How to Determine File Encoding in Mac OS by Command Line
You can determine a files encoding and character set through the command line in Mac OS (and linux) by using the “file” command, which helps to retrieve general and specific information about a file type.
This probably won’t be a relevant tip to many users, but if you’re required to be working with a specific character set for something or need to know what a file type, encoding, or character set of an inputted item is by way of the command line, then this will do the trick.
The file command works in Mac OS and Mac oS X as well as linux and many other unix variations, making this trick helpful for scripts and other similar purposes too.
Determining File Encoding & Character Set via Command Line in Mac OS
The basic syntax is as follows:
file -I (input file)
(In case it wasn’t obvious, that’s a capital “i” as the flag as in -I, not a lowercase L)
Hitting return with a proper file name as the input will reveal a character set like UTF-8, us-ascii, binary, 8bit, etc.
For example, let’s say we’re checking the character set and file encoding of a file named “text.txt” then the syntax would look as so:
$ file -I text.txt
text.txt: text/plain; charset=unknown-8bit
With “text/plain” being the file type and “unknown-8bit” being the character set file encoding.
You can also issue the file command on literally any other file, be it images, archives, executables, or anything else you want to point the command at. This can be nice if you’re automating something to detect a file type to then run an appropriate command, perhaps after a file has been downloaded with curl and the archive type needs to be determined before a proper command can be executed.
$ file -I DownloadedFile.zip
DownloadedFile.zip: application/zip; charset=binary
There are many other uses for checking character set, file encoding, and file type through the command line with the ‘file’ command, and the -I flag is just one of a wide variety of options available. Check out the manual page for file to learn more if interested, and don’t forget to check out our many other command line tips (or list all terminal commands available on the Mac and have a little fun).
Do you know of another or better way to check file encoding and character set via the command line in Mac OS? Let us know in the comments!
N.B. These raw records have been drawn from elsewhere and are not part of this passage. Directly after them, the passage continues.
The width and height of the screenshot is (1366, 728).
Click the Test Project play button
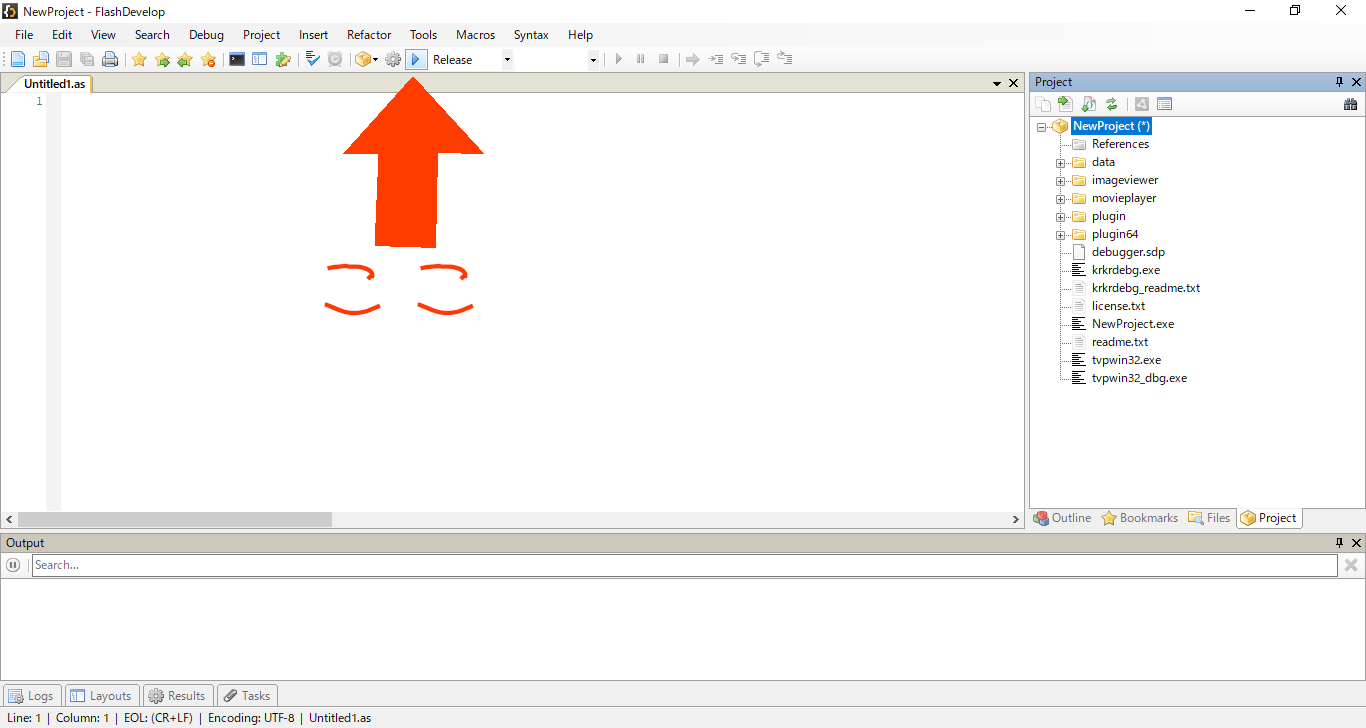click(x=417, y=60)
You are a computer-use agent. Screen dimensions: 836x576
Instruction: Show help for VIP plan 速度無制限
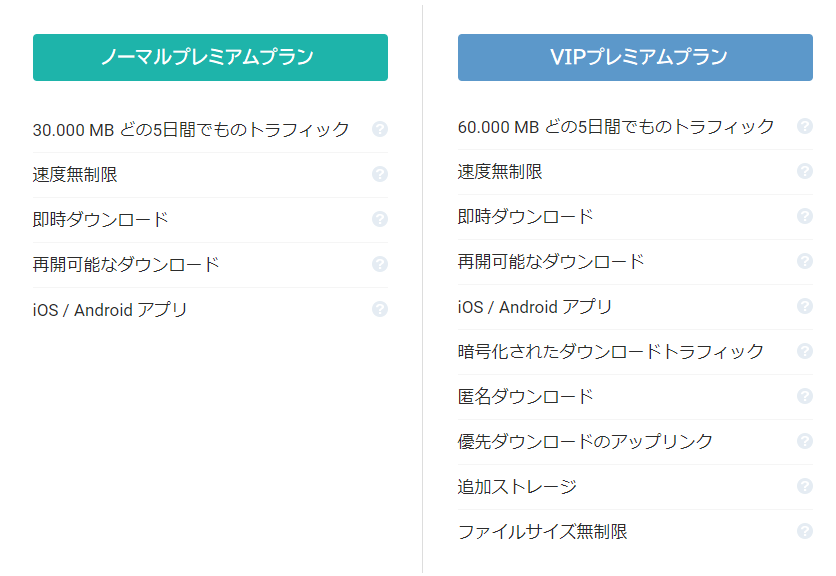click(805, 171)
It’s literally impossible to reverse engineer a file’s encoding if the author of the file doesn’t tell you how they encoded it. Tools like this, and others like “chardet” are only guessing the encoding.
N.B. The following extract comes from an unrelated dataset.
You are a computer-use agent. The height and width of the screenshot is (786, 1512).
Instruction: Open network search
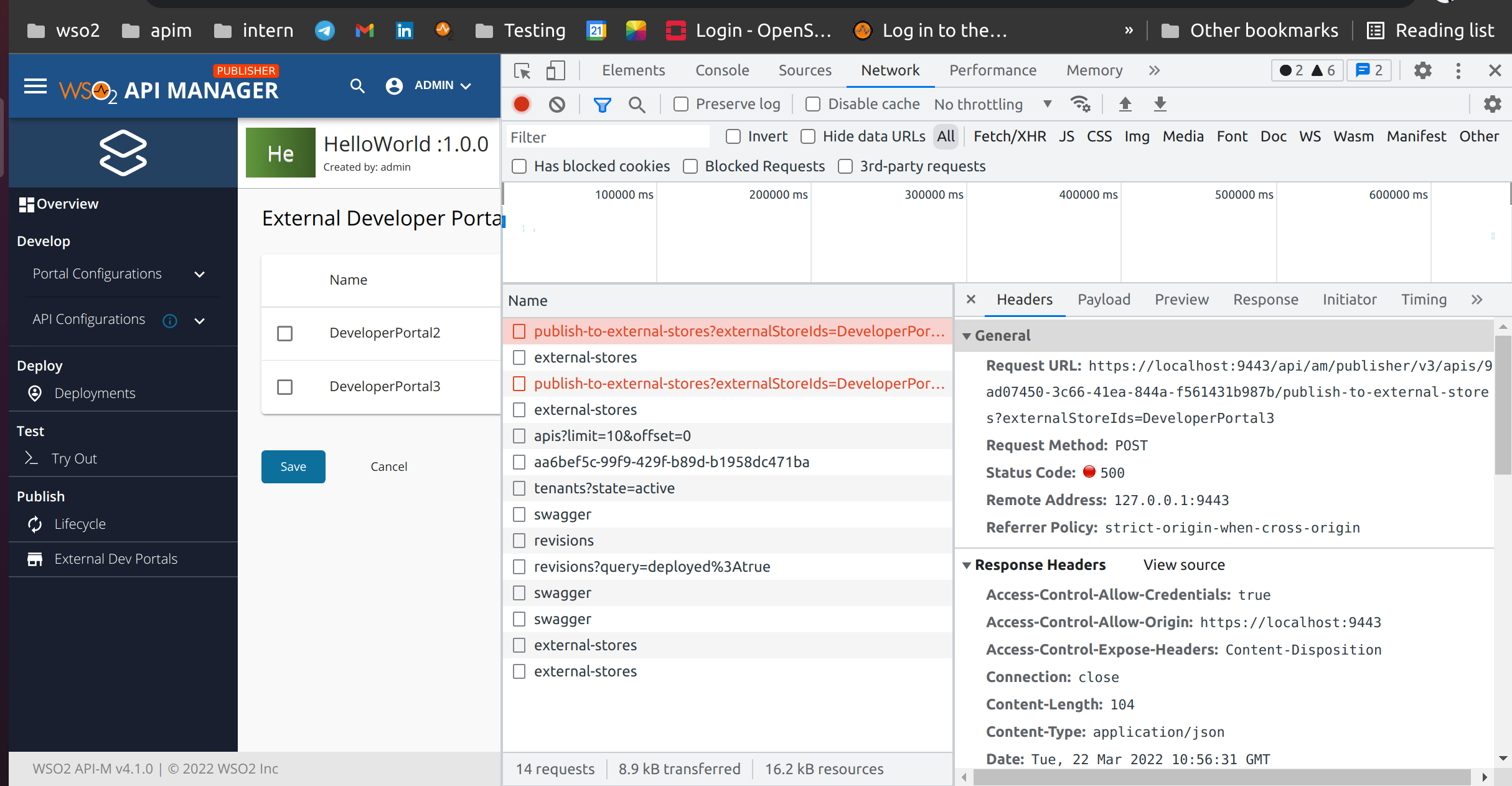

awesome tip – this really helped me get just the answer i needed.
importing a file into a sqllite tool – i had to specify the encoding. this tip got me the EXACT answer i needed with no bull*t!
bravo!
Yeah, but … “charset=unknown-8bit”. How useful is that?
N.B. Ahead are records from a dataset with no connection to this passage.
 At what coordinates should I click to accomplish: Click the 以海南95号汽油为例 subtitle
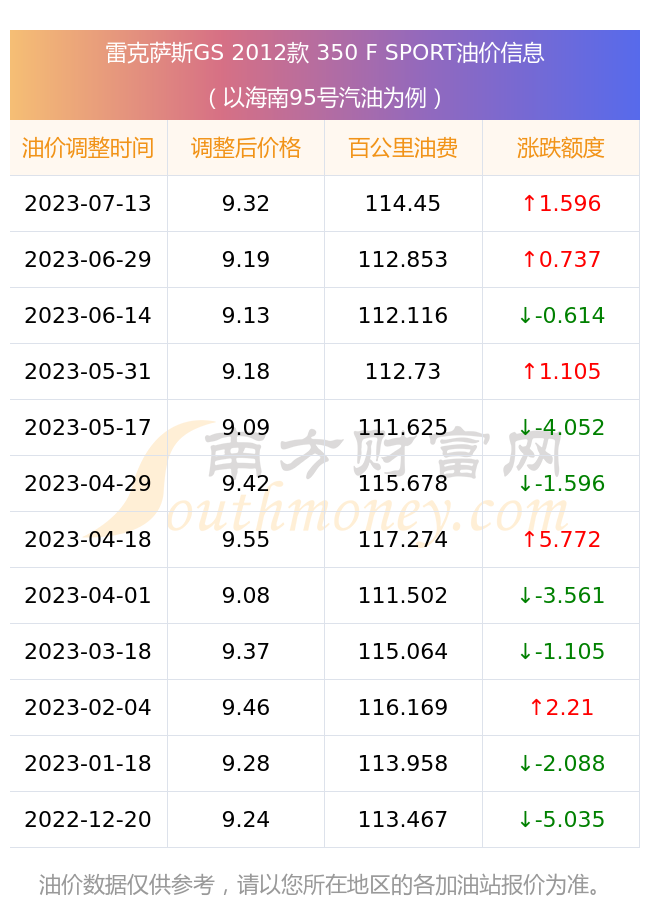tap(325, 98)
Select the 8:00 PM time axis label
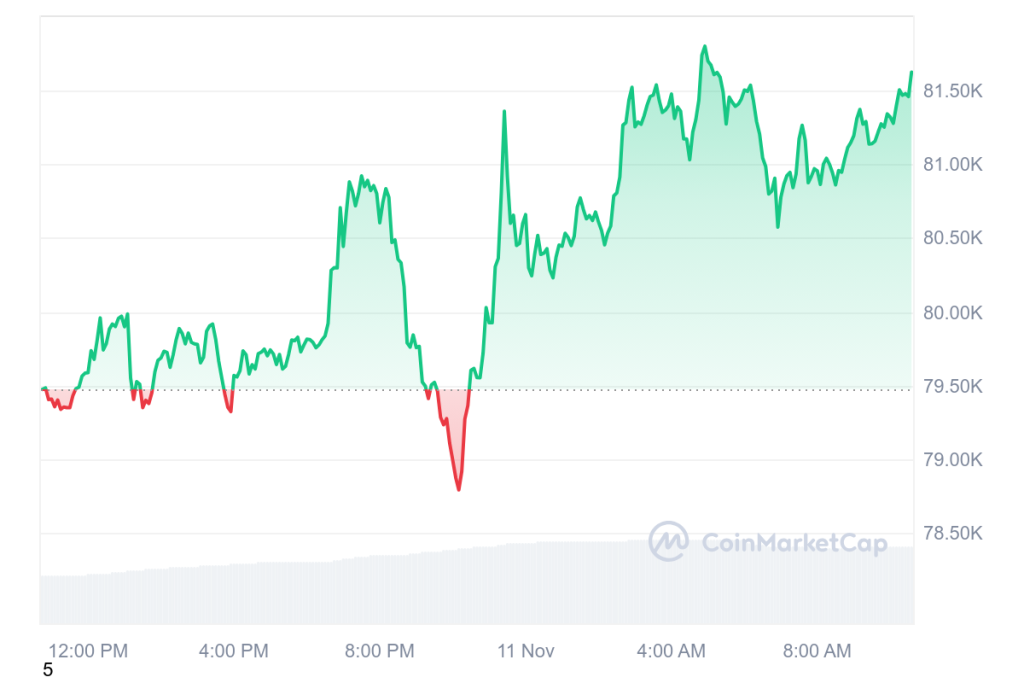Viewport: 1024px width, 683px height. [x=380, y=651]
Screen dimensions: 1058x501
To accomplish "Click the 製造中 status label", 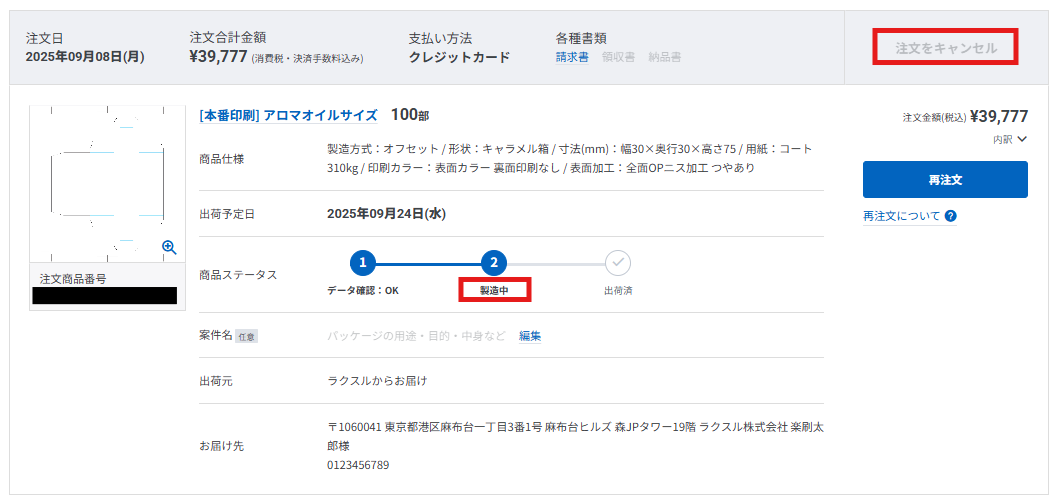I will coord(494,291).
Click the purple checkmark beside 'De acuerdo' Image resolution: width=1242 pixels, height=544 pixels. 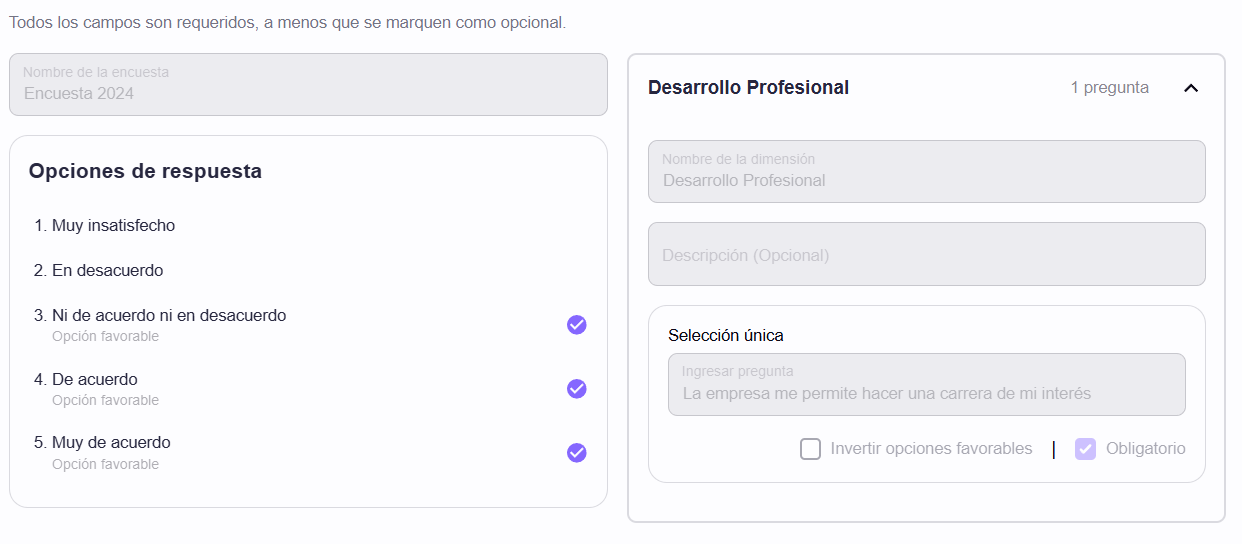pyautogui.click(x=577, y=389)
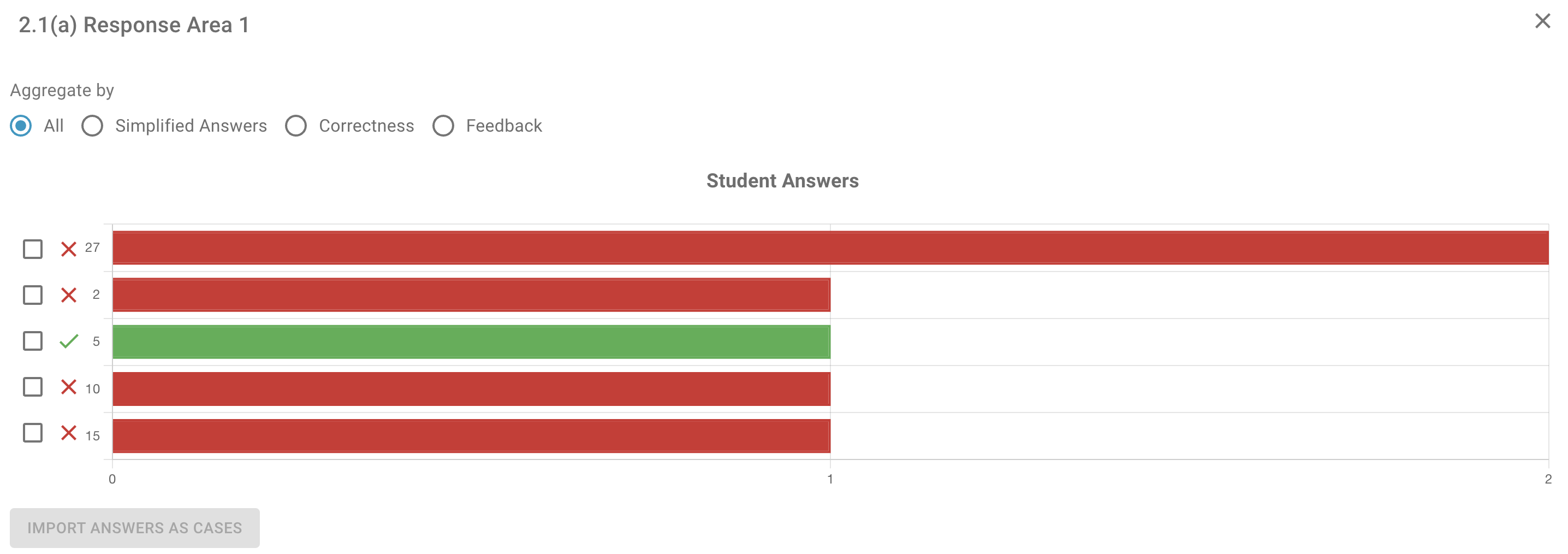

@Jens: No, the correct option is -I (uppercase i). Do “$ man file”.
The flag is a lowercase I, not an uppercase i.
I really like tips like this. The more mac oriented and informative, lesser known, less basic the better.
Sadly everywhere else these days it’s nothing but iPhones etc… On the off chance other sites reference Mac they do so as if they weren’t even computers but an extension of the iPhone. :/